→ ABOUT THIS EXERCISE
Pictures in the listing do not belong in the copy, which should repeat exactly the lines from the one holding "The width and" through the last line.

→ LISTED ENTRIES
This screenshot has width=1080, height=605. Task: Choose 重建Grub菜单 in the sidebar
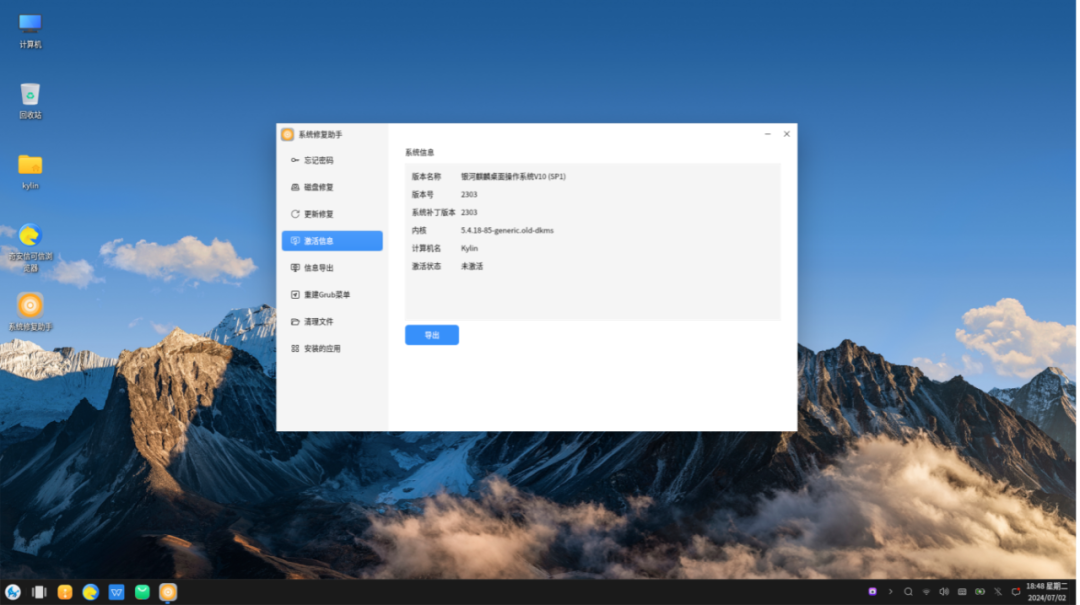(x=326, y=295)
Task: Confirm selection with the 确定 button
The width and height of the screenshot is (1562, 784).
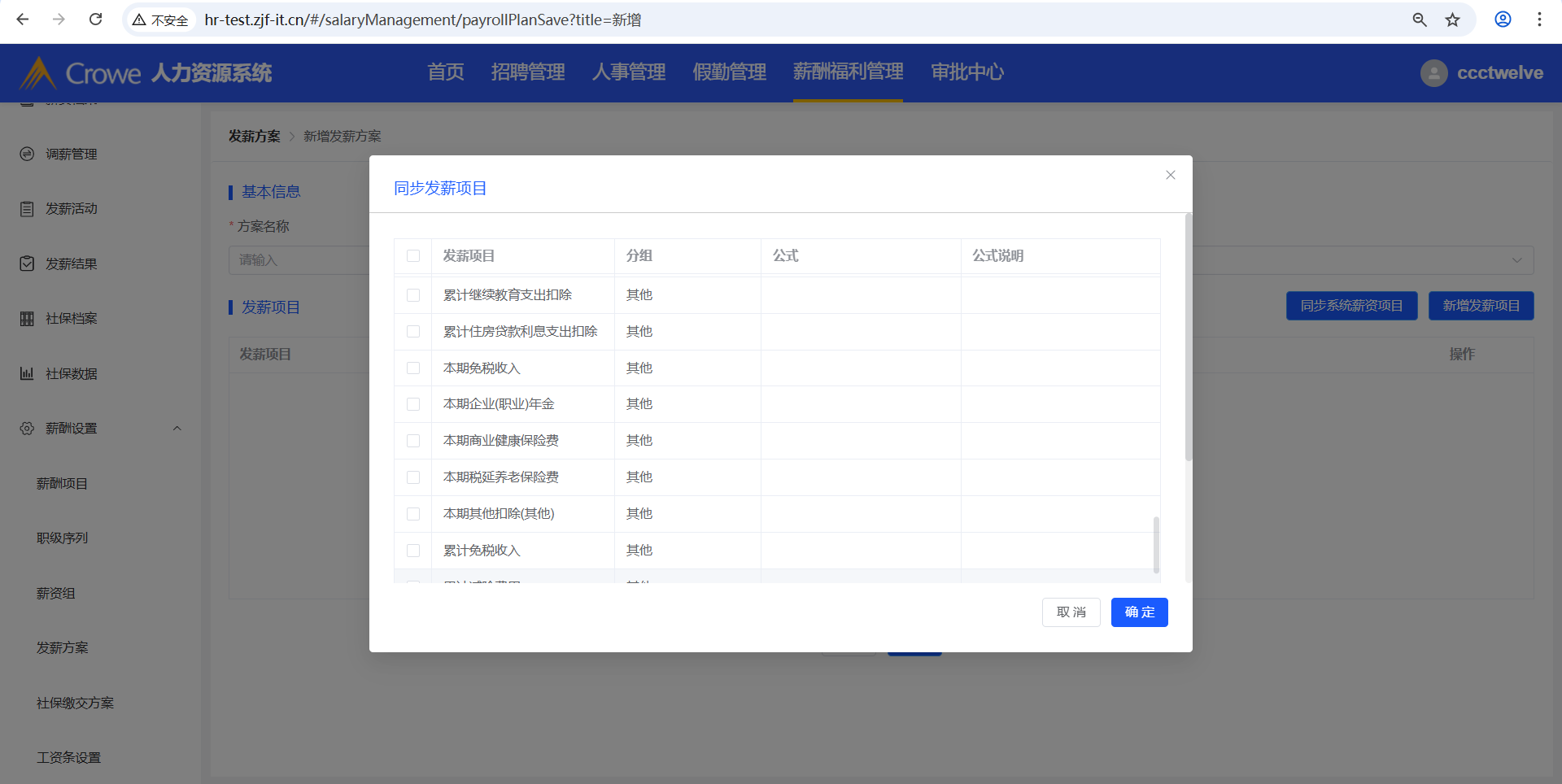Action: (x=1139, y=612)
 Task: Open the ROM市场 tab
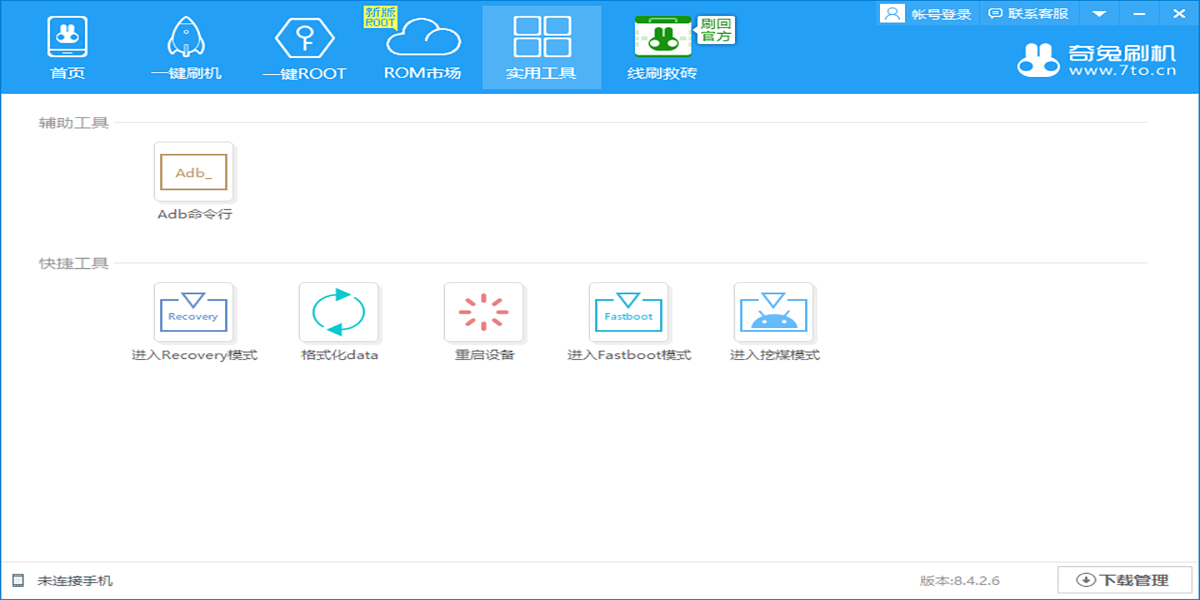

→ EXPECTED ANSWER
The width and height of the screenshot is (1562, 784).
Action: (x=1139, y=612)
 Task: Open the ROM市场 tab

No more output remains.